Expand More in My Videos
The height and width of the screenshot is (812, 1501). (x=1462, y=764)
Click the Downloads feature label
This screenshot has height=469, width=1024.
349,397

----------

- _Exercise directions_: Would you please reproduce all of the lines above exactly?

- _Response below_:
Expand More in My Videos
The height and width of the screenshot is (812, 1501). (x=1462, y=764)
Click the Downloads feature label
This screenshot has height=469, width=1024.
349,397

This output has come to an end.